Given the alarmingly high turnover rate of Vivian Girls drummers, Douglas Martin will make the band’s roster in no time.
Even if you merely have a passing interest in the music I write about, chances are you’ve heard the name Frankie Rose. Prior to relocating to New York, she played in San Francisco band Shitstorm with two of the members of Grass Widow. As a founding member of Vivian Girls, she was responsible for both their name (taken from the transgender heroines from Henry Darger’s famous art piece) and their most well-liked song (“Where Do You Run To”, from their excellent self-titled record).
Upon their ascent, she left the group to join the equally-great-but-slightly-less-heralded Crystal Stilts (the rare instance of a rock band that does virtually everything right, except maybe enunciation). She then left that group to play drums for Dum Dum Girls for a short stint while writing and recording a record of her own. With a resume that stacked, it’s no surprise that Rose is such a hipster watercooler gossip mainstay (though I’m sure the assholes that peruse Brooklyn Vegan’s comment threads will spend all their 401-K money on Goodwill flannels and Fruit Punch Four-Loko.)

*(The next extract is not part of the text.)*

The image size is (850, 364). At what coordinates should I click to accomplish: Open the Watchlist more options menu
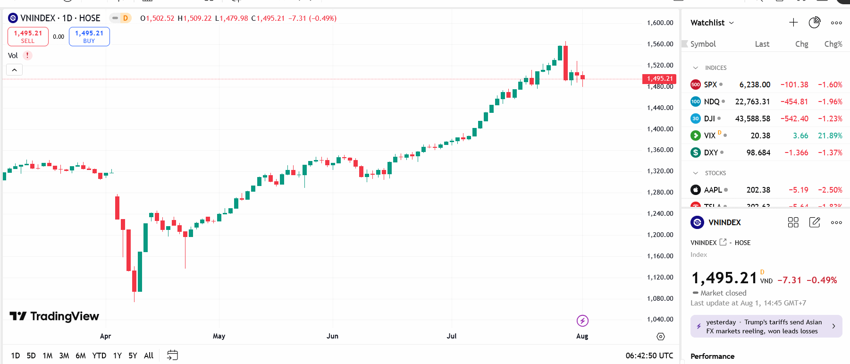tap(836, 23)

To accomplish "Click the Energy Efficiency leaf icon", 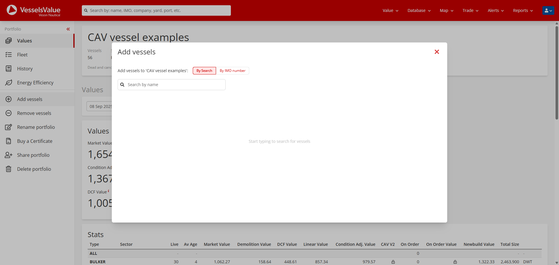I will (9, 83).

The first thing you will notice about Frankie Rose and the Outs’ self-titled record (out September 21st on Slumberland Records) is that it’s pretty drastically unlike the two bands in which Rose was a creative contributor. It’s slightly closer in scope to the work of Dum Dum Girls, but only in a small handful of ways. The thread between Rose’s new band and her old ones comes in the form of “Girlfriend Island,” a fizzy sugar-rush of a pop tune that sounds like it was pulled from the cutting room floor of the recent recording sessions for Black Tambourine’s career-spanning self-titled anthology (which, appropriately enough, was released on Slumberland– a label formed to release Black Tambourine’s output– earlier in the year). The Black Tambourine influence is augmented by a gorgeously melancholy take on Arthur Russell’s “You Can Make Me Feel Bad”, which makes it clear that Rose is a musician that knows her shit. Aside from these two tracks and maybe the 60’s-pop-referencing “Candy”, Frankie Rose attempts to dip into uncharted waters with her solo debut.

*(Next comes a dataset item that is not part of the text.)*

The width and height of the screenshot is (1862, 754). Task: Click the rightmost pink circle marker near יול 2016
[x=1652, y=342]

The record begins with its best foot forward with the organ-driven dream-pop of “Hollow Life”, carried by ethereal harmonies and the light tapping of a tambourine in the distant background. On the record, Rose thumbs through a long history of rock music over the course of the record’s eleven tracks, paying homage to the most formative three decades in the genre’s history (obviously the 1960’s through the 1980’s). The catch is that, while most of the music actually from these eras are mostly vocal- and lyric-driven, the lead vocals on Frankie Rose and the Outs are pushed back to where the vocals share equal billing with everything else in the mix, the vocals used just as much as an instrument as the guitars, bass, and drums. On songs like “Memo” and gorgeous closer “Save Me”, this is a strength. However, on other parts of the record, like “Lullaby for Roads and Miles”, the instrumentation is airy to the point where it’s almost superfluous.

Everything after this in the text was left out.